Extracting modal parameters of offshore structures under ambient excitation is crucial for the structural health monitoring. In this paper, a procedure combining Natural Excitation Technique (NExT) and Polyreference Complex Exponential (PRCE) method to identify modal parameters of an offshore jacket platform under ice excitation is presented. First, a numerical study is conducted to verify the method using displacement response under simulated ice load. The selection of reference channel is found to play an important role in modal parameter identified result. Then the measured response acceleration signals obtained from a sea testing were analyzed applying the proposed method. Modal frequencies and damping ratios as well as corresponding mode shapes identified from different segments of the whole response time history are in good agreement, which validates the proposed methodology.

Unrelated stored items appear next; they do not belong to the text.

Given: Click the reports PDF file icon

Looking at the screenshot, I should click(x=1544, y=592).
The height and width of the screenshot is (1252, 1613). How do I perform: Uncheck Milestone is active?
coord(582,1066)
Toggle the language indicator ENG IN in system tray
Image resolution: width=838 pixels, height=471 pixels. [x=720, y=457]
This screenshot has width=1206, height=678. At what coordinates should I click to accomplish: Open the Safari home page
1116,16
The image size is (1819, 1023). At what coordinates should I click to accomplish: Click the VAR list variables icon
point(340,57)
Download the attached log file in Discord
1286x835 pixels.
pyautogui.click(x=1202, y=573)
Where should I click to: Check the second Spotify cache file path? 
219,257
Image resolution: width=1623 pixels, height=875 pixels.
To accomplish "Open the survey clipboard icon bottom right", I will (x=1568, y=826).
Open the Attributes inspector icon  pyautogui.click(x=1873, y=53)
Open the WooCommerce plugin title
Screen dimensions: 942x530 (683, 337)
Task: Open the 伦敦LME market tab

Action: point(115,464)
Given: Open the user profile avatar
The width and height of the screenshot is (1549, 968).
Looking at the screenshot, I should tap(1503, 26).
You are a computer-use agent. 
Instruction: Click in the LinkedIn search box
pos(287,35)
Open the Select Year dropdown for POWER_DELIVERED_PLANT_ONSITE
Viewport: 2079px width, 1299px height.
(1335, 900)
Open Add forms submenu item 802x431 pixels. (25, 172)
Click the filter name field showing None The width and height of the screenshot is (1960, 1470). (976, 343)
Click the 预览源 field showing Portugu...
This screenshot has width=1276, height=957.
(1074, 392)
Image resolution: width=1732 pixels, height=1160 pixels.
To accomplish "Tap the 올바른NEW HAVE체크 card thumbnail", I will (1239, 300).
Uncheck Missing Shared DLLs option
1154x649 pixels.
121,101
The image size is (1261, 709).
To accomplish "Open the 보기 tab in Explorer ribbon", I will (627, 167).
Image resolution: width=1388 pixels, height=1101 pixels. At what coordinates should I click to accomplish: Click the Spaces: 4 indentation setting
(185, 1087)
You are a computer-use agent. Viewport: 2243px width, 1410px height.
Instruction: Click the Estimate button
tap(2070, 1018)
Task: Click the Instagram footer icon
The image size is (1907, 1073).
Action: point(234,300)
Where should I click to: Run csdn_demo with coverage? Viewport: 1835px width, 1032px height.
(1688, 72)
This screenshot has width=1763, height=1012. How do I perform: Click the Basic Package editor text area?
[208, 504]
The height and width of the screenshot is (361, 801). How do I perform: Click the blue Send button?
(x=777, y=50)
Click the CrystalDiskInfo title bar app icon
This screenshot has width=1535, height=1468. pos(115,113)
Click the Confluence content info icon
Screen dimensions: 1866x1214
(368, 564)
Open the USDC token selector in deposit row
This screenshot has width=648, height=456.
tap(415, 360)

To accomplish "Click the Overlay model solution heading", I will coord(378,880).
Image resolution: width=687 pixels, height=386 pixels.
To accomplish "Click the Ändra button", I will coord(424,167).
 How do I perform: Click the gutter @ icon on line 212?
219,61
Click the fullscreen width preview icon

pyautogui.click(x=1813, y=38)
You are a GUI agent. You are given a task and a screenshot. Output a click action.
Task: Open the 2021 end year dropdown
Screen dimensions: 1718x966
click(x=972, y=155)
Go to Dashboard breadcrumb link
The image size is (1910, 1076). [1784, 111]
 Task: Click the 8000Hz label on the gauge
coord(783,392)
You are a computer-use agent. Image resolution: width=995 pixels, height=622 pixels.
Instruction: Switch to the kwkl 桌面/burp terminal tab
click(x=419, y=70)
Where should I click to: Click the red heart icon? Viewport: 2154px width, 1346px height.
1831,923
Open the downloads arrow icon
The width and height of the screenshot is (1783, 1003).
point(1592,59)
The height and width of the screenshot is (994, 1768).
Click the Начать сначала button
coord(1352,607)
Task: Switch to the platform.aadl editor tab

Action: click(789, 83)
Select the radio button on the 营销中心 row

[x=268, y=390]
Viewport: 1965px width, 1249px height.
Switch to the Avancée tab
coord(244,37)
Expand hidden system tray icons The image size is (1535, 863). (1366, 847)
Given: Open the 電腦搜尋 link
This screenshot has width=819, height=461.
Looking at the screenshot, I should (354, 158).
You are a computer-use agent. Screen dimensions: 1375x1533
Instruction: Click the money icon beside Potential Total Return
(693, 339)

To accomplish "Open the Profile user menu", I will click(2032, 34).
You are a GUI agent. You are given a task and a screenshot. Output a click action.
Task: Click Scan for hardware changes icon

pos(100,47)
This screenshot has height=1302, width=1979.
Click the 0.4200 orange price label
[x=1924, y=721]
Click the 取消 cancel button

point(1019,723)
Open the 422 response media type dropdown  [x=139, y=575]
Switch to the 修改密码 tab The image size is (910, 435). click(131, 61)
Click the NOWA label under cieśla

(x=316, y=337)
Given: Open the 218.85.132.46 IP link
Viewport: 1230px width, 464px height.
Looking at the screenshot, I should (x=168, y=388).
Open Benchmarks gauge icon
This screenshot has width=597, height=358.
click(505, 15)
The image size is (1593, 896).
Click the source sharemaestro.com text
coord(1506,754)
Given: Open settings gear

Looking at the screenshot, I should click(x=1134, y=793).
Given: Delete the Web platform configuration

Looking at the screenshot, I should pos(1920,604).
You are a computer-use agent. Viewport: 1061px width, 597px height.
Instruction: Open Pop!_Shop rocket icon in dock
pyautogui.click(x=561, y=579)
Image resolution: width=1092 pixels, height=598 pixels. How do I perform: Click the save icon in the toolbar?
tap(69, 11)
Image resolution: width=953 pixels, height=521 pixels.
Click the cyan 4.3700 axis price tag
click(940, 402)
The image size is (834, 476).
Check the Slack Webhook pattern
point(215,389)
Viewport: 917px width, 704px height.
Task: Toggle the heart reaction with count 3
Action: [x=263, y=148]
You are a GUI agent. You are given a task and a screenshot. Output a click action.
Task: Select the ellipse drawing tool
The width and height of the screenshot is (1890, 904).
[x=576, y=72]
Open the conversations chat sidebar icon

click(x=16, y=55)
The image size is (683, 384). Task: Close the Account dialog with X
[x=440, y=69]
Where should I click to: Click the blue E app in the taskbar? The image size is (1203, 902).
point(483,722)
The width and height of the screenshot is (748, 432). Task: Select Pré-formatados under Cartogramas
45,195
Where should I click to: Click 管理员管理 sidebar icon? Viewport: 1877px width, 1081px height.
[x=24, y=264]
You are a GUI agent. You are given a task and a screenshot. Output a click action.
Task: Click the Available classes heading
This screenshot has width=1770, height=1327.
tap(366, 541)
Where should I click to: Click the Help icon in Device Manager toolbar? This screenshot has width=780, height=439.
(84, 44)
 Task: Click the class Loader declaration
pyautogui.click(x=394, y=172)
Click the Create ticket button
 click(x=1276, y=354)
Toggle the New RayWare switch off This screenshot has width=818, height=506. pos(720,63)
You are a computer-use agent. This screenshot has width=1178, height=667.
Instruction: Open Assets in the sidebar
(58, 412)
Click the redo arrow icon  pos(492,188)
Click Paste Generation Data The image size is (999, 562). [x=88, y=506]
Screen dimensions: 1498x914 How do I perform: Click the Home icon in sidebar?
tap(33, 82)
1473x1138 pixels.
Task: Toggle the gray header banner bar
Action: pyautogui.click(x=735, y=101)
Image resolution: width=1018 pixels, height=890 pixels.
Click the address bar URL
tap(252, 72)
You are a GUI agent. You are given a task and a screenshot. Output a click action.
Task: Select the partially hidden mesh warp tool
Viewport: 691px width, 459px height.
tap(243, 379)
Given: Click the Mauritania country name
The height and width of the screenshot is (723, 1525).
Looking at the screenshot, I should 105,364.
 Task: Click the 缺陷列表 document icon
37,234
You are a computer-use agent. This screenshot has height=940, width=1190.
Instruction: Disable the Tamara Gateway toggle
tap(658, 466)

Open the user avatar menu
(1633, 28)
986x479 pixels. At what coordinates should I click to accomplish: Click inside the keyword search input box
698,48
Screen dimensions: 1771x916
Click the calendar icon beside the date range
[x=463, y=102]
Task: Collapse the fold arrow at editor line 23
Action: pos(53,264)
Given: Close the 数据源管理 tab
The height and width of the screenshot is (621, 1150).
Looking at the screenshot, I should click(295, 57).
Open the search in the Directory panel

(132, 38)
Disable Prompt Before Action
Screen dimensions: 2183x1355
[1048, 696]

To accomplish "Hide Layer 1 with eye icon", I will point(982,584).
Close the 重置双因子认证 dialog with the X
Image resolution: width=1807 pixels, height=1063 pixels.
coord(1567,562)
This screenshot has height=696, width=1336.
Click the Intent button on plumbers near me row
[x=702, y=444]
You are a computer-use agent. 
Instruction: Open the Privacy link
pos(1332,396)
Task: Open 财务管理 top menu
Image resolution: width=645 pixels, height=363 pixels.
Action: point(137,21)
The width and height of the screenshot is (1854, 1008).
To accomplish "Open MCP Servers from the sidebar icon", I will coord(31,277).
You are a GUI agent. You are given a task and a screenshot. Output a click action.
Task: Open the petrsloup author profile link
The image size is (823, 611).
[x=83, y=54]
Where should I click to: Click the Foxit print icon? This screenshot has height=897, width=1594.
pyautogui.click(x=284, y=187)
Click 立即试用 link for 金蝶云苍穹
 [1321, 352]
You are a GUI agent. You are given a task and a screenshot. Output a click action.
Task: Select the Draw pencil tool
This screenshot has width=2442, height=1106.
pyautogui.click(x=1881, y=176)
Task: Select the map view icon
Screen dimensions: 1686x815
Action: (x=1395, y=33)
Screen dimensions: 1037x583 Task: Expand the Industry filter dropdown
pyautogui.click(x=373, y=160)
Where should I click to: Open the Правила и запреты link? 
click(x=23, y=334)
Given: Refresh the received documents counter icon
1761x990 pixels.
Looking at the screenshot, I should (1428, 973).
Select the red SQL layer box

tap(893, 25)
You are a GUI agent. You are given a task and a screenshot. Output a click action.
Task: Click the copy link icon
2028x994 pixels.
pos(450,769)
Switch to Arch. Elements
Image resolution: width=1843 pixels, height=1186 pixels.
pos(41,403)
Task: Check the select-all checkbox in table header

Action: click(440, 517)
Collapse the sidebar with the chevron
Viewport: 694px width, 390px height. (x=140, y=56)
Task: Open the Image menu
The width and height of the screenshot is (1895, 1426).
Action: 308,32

As the most common kind of offshore structures, steel jacket-type platforms have been widely used in offshore oil and gas exploitation. These platforms are subjected to various kinds of environmental loadings. During an offshore structure's service life, structural damage caused by environmental loads would be continuously accumulated. The damage may result in a significant change in the modal properties of the platform, such as natural frequencies, damping ratios and mode shapes. Thus, the modal parameter estimation, which is the process of determining modal parameters such as natural frequency and damping ratio from test data (Maia et al., 1997), of an offshore platform structure, is the essential step for modal-based damage detection. The dynamic testing of off shore platform is performed in the field, and the most practical means of exciting the structure is ambient test which is defined as the excitation experienced by a structure under its normal operating conditions (Farrar et al, 1999). The offshore platforms are subject to ambient excitation from sources such as wind, waves, ice, etc. The input ambient excitation is often unmeasurable. Therefore, the modal parameters of these structures must be identified by output-only modal identification methods.
The study of extracting modal parameters of structures from response testing data has a long history (James III et al., 1995). There have been plenty of different approaches, including both frequency domain such as peak-picking from Power Spectral Density (PSD) functions and time domain methods such as Ibrahim Time Domain (ITD) method, the complex exponential method (Prony's method) and Eigensystem Realization Algorithm (ERA) and so on. Most of the current modal identification techniques have been based upon the measured data being the frequency response function (FRF) or the equivalent impulse response function (IRF) (Maia et al., 1997; Ewins, 2000). However, ambient excitation does not lend itself to FRF calculations because the input excitation cannot be quantified (James III et al., 1995).